Bunch answered Lawrence’s application and filed her own application for restraining order under the DVPA. Bunch’s application alleged that she suffered emotional distress due to her breakup with Lawrence, that Lawrence and his family had harassed her by repeatedly calling her, threatening her, and reporting her behavior to her employer.

At a hearing in March 2007, both Bunch and Lawrence addressed the trial court. At the conclusion of the hearing, the trial court issued a restraining order against Bunch.

DISCUSSION

I.

Bunch contends the restraining order against her must be reversed because the trial court applied the wrong legal standard at the hearing on the parties’ competing applications. We disagree.

A.

Bunch first contends the DVPA requires proof of violence or sexual abuse before a restraining order may be issued. We disagree. The DVPA is not so limited. Section 6203 defines “abuse” for purposes of the DVPA. Section 6203, subdivisions (a), (b), and (c) address bodily injury, sexual assault and fear of imminent bodily injury. Section 6203, subdivision (d), however, further defines “abuse” to include “engag[ing] in any behavior that has been or could be enjoined pursuant to Section 6320.” Under section 6320, a court may enjoin stalking, threats, and harassment, including annoying telephone calls, and contact, either directly or indirectly, by mail or otherwise, which disturb the peace of the other party. The statutory scheme refutes Bunch’s proposition that actual violence or sexual abuse is a necessary requisite for a restraining order under the DVPA.

B.

Bunch next contends the restraining order must be reversed because “there is some indication” that the trial court treated the cause as a civil harassment matter under Code of Civil Procedure section 527.6, rather than as a domestic violence matter under the DVPA. Bunch, however, has failed to cite any legal authority supporting her proposition that the standards under the two statutory schemes are materially different.

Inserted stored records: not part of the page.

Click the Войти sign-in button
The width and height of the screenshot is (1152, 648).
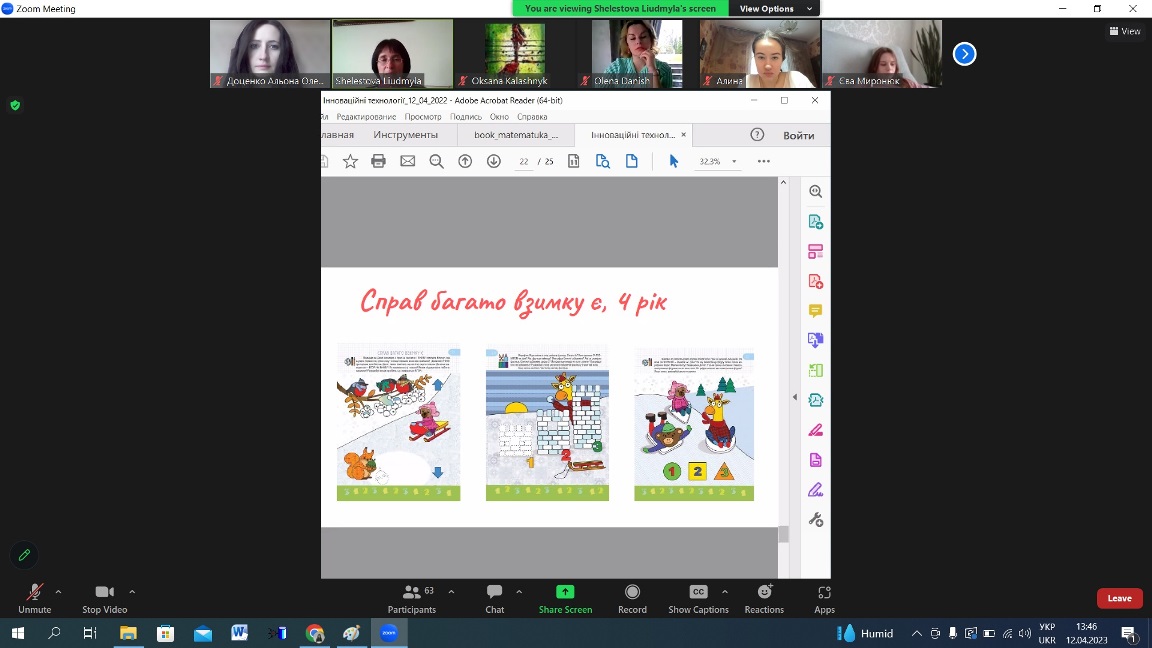(x=798, y=135)
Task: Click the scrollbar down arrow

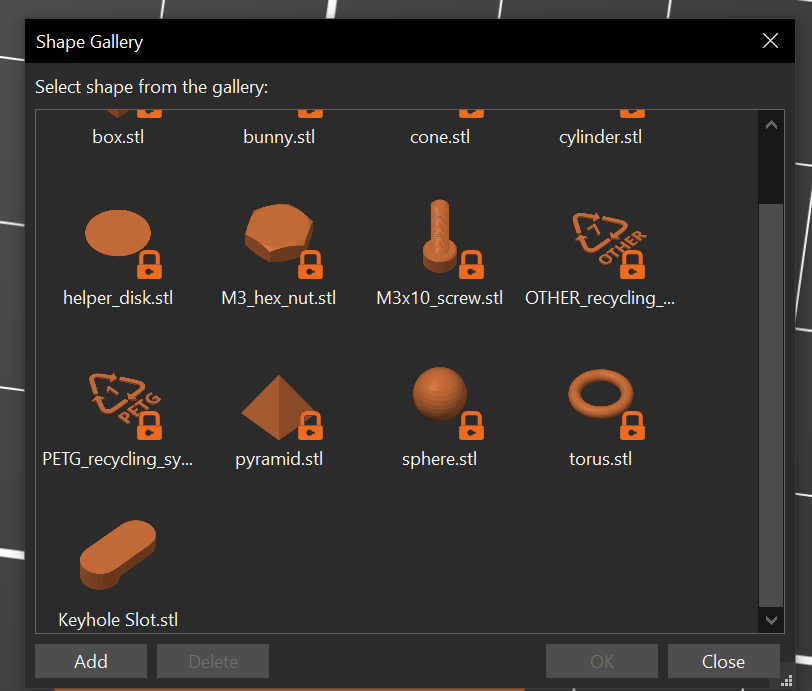Action: click(771, 620)
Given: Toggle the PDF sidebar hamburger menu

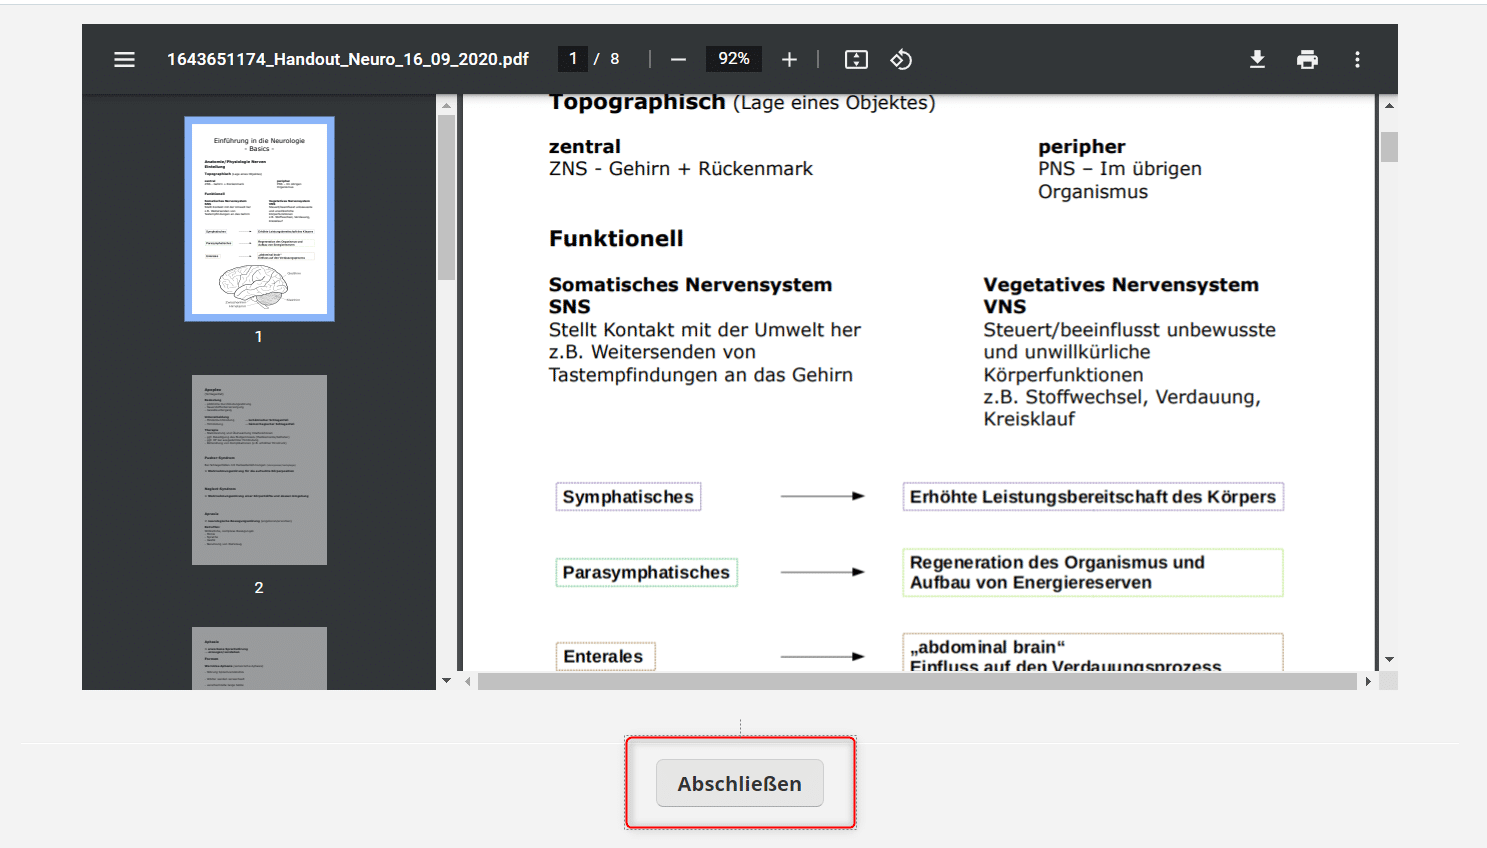Looking at the screenshot, I should 124,59.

A temporary restraining order may be granted under Code of Civil Procedure section 527.6 when the court finds that a person has suffered “harassment.” (Code Civ. Proc., § 527.6, subd. (a).) Harassment is defined as “unlawful violence, a credible threat of violence, or a knowing and willful course of conduct directed at a specific person that seriously alarms, annoys, or harasses the person, and that serves no legitimate purpose. The course of conduct must be such as would cause a reasonable person to suffer substantial emotional distress, and must actually cause substantial emotional distress to the plaintiff.” (Code Civ. Proc., § 527.6, subd. (b).) A “course of conduct” is defined as a “pattern of conduct composed of a series of acts over a period of time, however short, evidencing a continuity of purpose, including following or stalking an individual, making harassing telephone calls to an individual, or sending harassing correspondence to an individual by any means, including but not limited to the use of public or private mails, interoffice mail, fax, or computer e-mail.” (Code Civ. Proc., § 527.6, subd. (b)(3).)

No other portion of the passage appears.